During a news conference announcing the decision, Behrouz Kamalvandi, a spokesman for the organisation, said that Iran might also increase the level of uranium enrichment up to 20 per cent for use in its reactors, the Iranian state-run news outlet Press TV reported.

He said that the uranium would be used as fuel for the Tehran Research Reactor, which the US supplied to Iran in 1967. Iran says the facility is used to create medical isotopes for use in cancer treatment.

The nuclear agreement limits the level of enrichment to 3.67 per cent, but if Iran began producing 20 per cent enriched uranium, it would put the country much closer to weapons-grade levels.

Tensions between the US and Iran have steadily increased since Trump withdrew the US in May 2018 from the nuclear agreement that had been forged by the Obama administration, even though international experts said Iran was abiding by the deal.

Over the last year, the Trump administration imposed severe economic sanctions that have discouraged most outside companies from doing business with Iran, and followed that up with measures to cut off Iran’s revenues from oil sales, the lifeblood of its economy.

Recent attacks on tankers in the Strait of Hormuz, which the Trump administration has blamed squarely on Iran, have further inflamed matters.

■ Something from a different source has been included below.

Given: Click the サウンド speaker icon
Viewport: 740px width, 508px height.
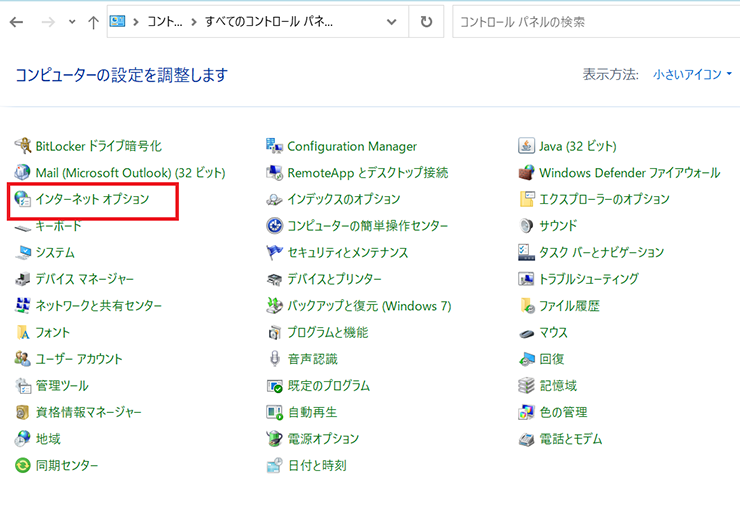Looking at the screenshot, I should click(x=527, y=226).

While there was no response to the Iranian announcement on Monday in Washington, secretary of state Mike Pompeo had said on Sunday that the US might further tighten sanctions on Iran in response to any moves to ramp up its nuclear programme.

“We know that their nuclear programme accelerates if they have more money and wealth, if they have more capacity, more resources, they have access to metals and to materials and to fissile material,” he said on Face the Nation on CBS.

Pompeo also said that the US was considering “a full range of options” in responding to what the White House has said were Iranian attacks on tankers in the Strait of Hormuz. Those measures include but are not limited to military strikes, he said.

Pompeo said he was making calls over the weekend to foreign officials to talk about the options.

The US has considered getting international support to create a naval force that would provide security for oil shipments in the region, similar to the antipiracy coalition assembled in the Arabian Sea in recent years.

“China gets over 80 per cent of its crude oil transiting through the Strait of Hormuz,” Pompeo said. “South Korea, Japan, these nations are incredibly dependent on these resources. We’re prepared to do our part.”

China was an important contributor to the anti-piracy venture, but may not be willing to join a US-led effort to protect shipping. Beijing has opposed Trump’s Iran policies.